One of the things that any immigrant or global citizen experiences is missing being ‘there’ for all life events that happen with family and friends. And even if still living in one’s country of birth, the reality today is that many families are scattered around a country too. So being able to say ‘goodbye’ to a loved one in person before they pass on is not always possible. I missed the funerals of both grandmothers – very different yet equally remarkable women.
One also learns to let go of things… after all how much can one really cart around the world? The alternative is to litter storage boxes in various locations and, as the years pass, the likelihood of retrieving them grows less and less. I’ve managed to restrict myself to storage at primarily two locations – my parents and sister’s homes. I harbour a dream to own a house large enough to have a library and ship all my books to where ever that ‘dream home’ will be!
And pets? Yes some can make the transition and move with you. Whereas sometimes it just doesn’t make sense. Either the new place is filled with too many uncertainties or pets are attached to a place and its people – take away the people and at least the place remains to welcome new people.

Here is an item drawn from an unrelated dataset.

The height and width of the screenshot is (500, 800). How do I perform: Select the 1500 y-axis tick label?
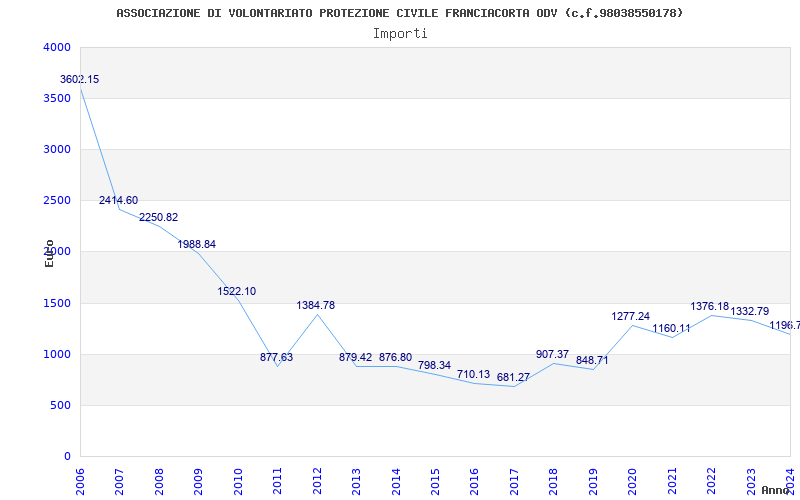(x=57, y=303)

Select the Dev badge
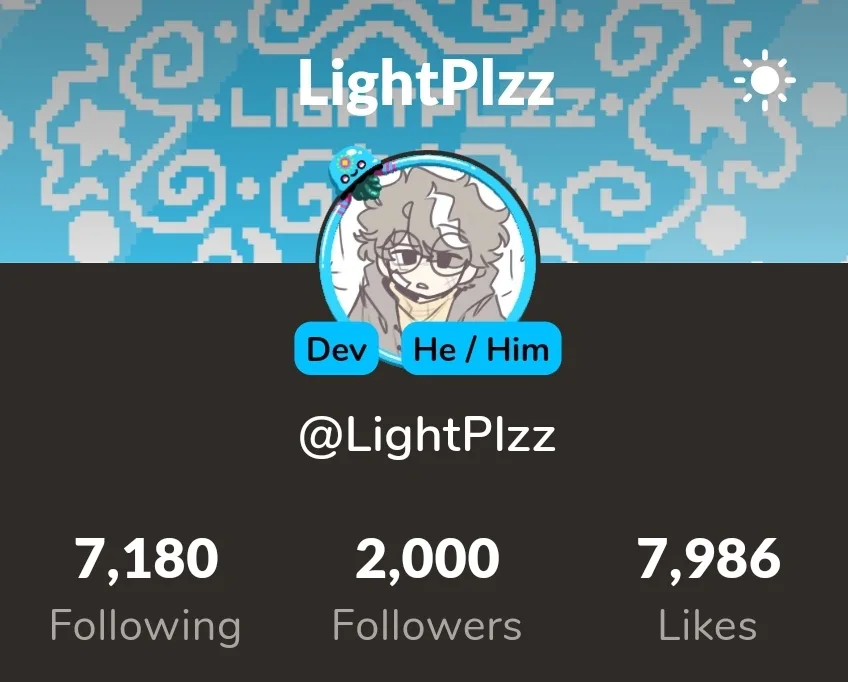tap(336, 348)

That was the choice made with two beloved felines back in 2003… the guy who wanted to take over the house was happy to take it with our cats who had only ever known that home. The little guy (Shiku) passed on a few years ago and the gal (Mishka) this weekend.
The last few years Mishka has lived with my sister, her partner, kids and their other menagerie of pets. She had a good 16+ years, and with my sister a very loving home with the best of care. I knew when I spent time with her this summer, it would be the last. She was still as affectionate as ever however age had caught up and her time was coming soon.
So today when the news came, it was no surprise. I remember my Mishka, know she had a good life and I was fortunate enough to have that chance to say ‘goodbye’.